_Texto fornecido:_
_ _ _ _

Logo depois do 15M, publiquei um pequeno artigo intitulado Para entender o que aconteceu no dia 15 de maio de 2019 no Brasil: não foi mortadela!
Enumerei, no artigo linkado acima, algumas características frequentes em swarmings:
√ Surpresa (o número de pessoas consteladas surpreende até mesmo os convocadores que se achavam organizadores)
√ Improvisação (cada pessoa faz seu próprio cartaz, pinta sua própria faixa etc. – em geral, quanto mais mal-feito é este material, mais indica que não houve comando e controle centralizado)
√ Falta de uniformização (as pessoas não vão uniformizadas com camisetas e bonés, nem recebem esses itens de indumentária distintiva como brinde)
√ Não há (ou há pouco) arrebanhamento (as pessoas não são acarreadas, levadas de ônibus e caminhões, como nas manifestações de CUT e do MST)
√ A pauta é genérica e expressa interesses e desejos difusos (o fator detonador – que desencadeou a manifestação – é logo esquecido e ampliado: pode começar contra os 20 centavos de aumento nas passagens de ônibus mas extravasa o propósito inicial abarcando vários outros itens de insatisfação: com os serviços públicos, com o governo, com o sistema etc.)
√ Não há pagamento, jeton (nem sanduíche de mortadela com tubaína)
√ Em geral não há (ou há poucos) carros de som agitando o povo, “comandando a massa e dando as ordens no terreiro” (e esta é uma distinção importante, por exemplo, entre 2013 e 2015-2016 no Brasil)
√ Cada pessoa é sua própria manifestação (toma a iniciativa de convidar seus amigos, vai com com suas próprias pernas juntamente com seus parentes, colegas etc.)
√ Vibe pacífica (o clima geral é de confraternização, não de confronto: não há Black Blocs, por exemplo, ou eles só entram depois que as manifestações esfriam)
√ Bom humor (os cartazes fazem piadas com os governantes, tiram sarro)
√ Manifestação de uma fenomenologia da interação característica de redes distribuídas (as manifestações são convocadas centralizadamente, mas não se exercem sob um comando: o contingente constelado não obedece a diretivas e traça, na hora, os seus próprios caminhos).
E detectei elementos de swarming no 15M. A mesma coisa não foi percebida, entretanto, no 26 de maio, o protesto a favor do governo convocado pelo próprio governo, a manifestação chapa-branca que levou às ruas uma quantidade considerável de pessoas que apoiam Jair Bolsonaro.

_ _ _ _

_Itens fornecidos:_
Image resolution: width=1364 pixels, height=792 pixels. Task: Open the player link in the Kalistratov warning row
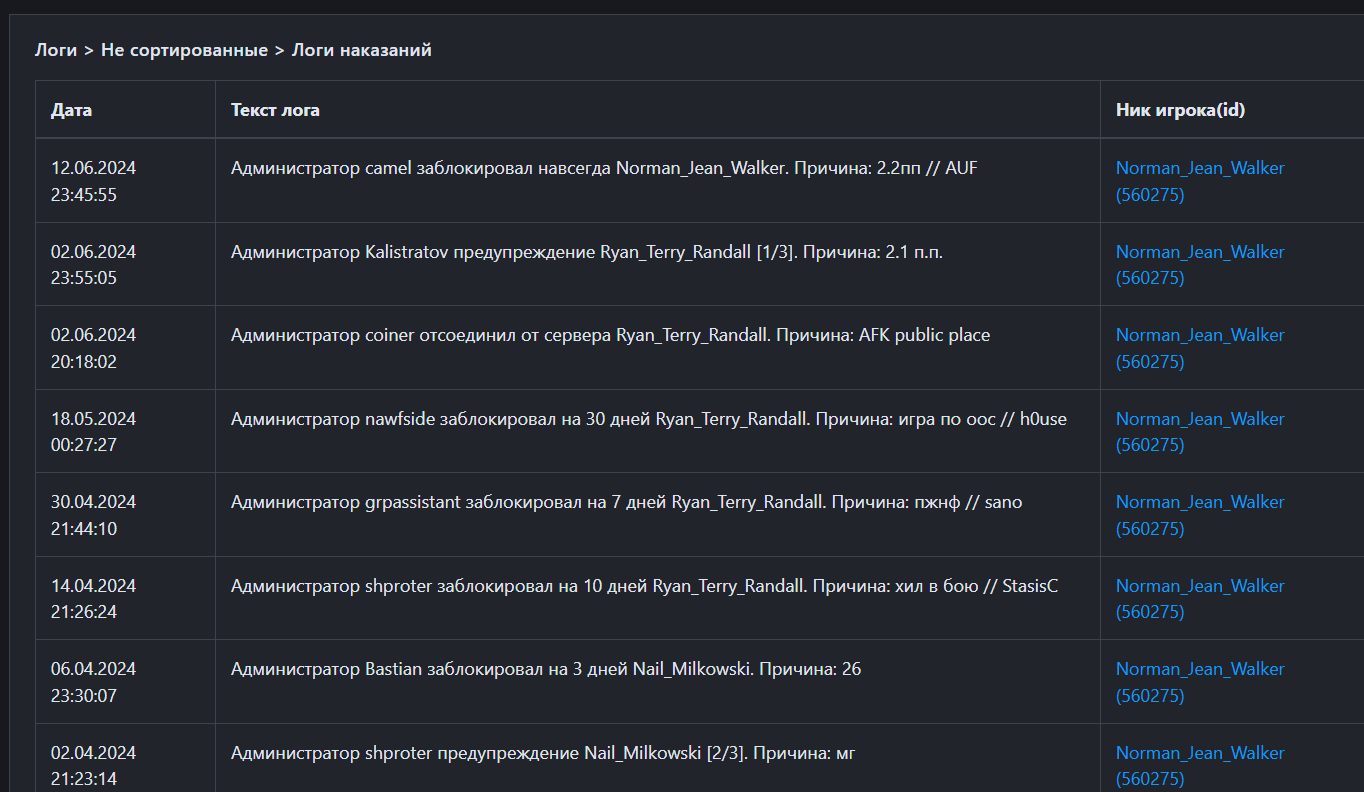point(1200,252)
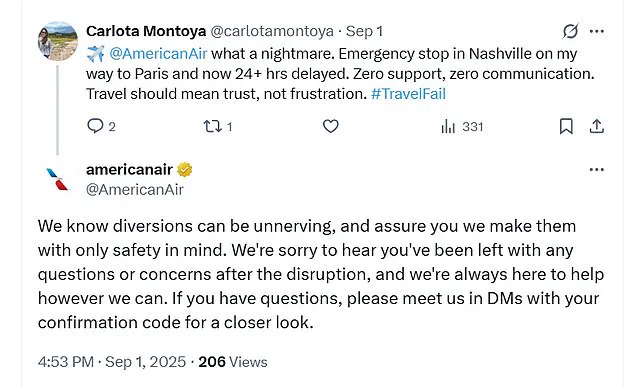Open the #TravelFail hashtag link
Image resolution: width=634 pixels, height=387 pixels.
pos(408,94)
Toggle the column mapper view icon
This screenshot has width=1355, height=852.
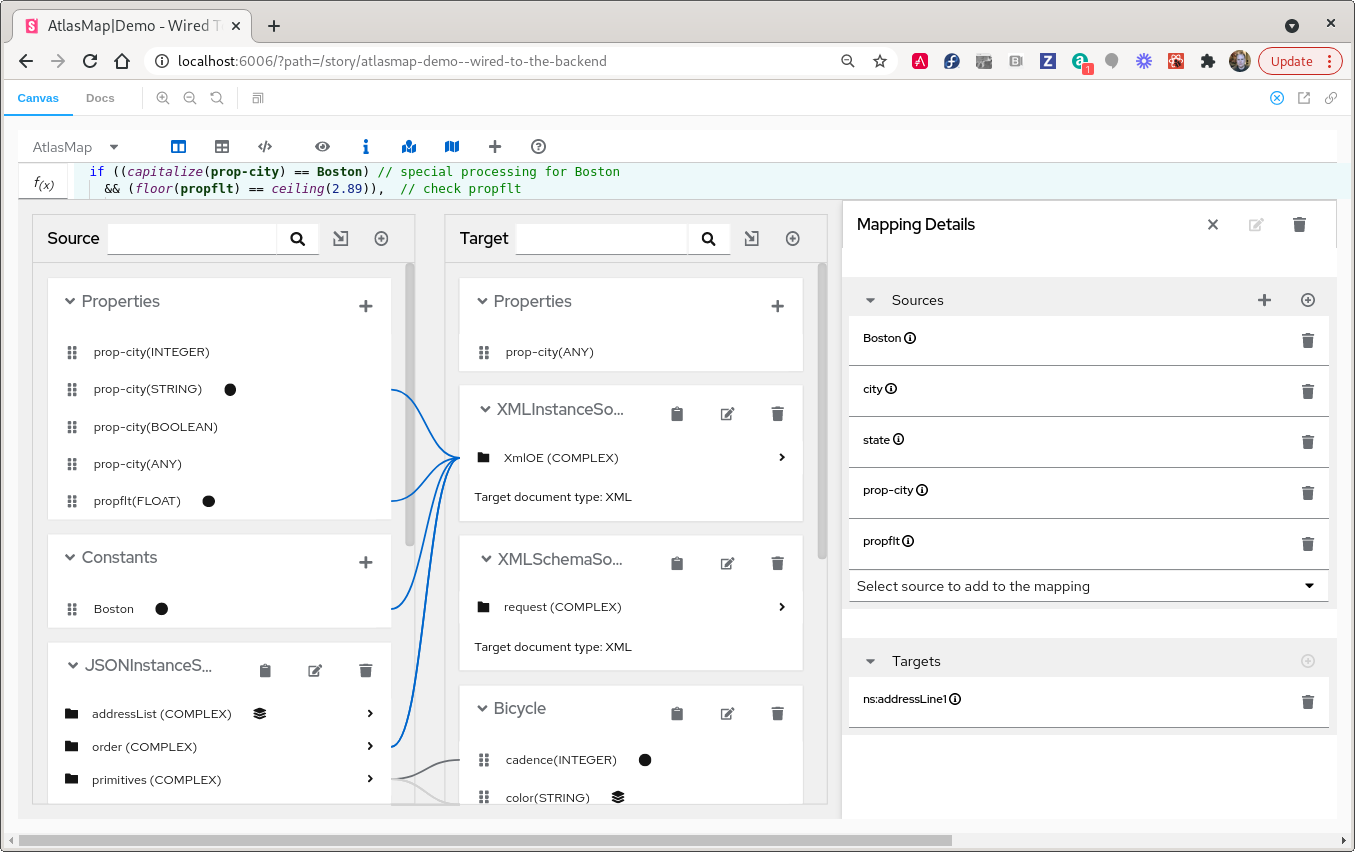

_ _ _ _

_Tarefa a realizar:_ Dê continuidade ao texto sobre swarmings e as manifestações de maio de 2019 no Brasil, começando logo após a última frase apresentada.

_Resposta à tarefa:_
Simplificando ao máximo: caráter emergente, distribuído e interativo, de uma manifestação (que constela multidões por efeito de swarming) pode ser detectado por indicadores inversamente proporcionais ao número: de carros de som, de pautas unificadas top down, de apoios explícitos dos poderosos.
O dia 15 foi maior do que o dia 26 a olhos vistos.
Mas a quantidade não é o mais relevante. O primeiro teve elementos de swarming (enxameamento que constela multidões, segundo um padrão distribuído). O segundo não teve. Foi mais arrebanhamento centralizado. Tão centralizado que conseguiu até emitir, com relativo sucesso, uma diretiva para maquiar a pauta (de contra o Congresso e o STF a motivação do evento virou, de repente, um protesto a favor do governo e de apoio às reformas e ao pacote anti-crime).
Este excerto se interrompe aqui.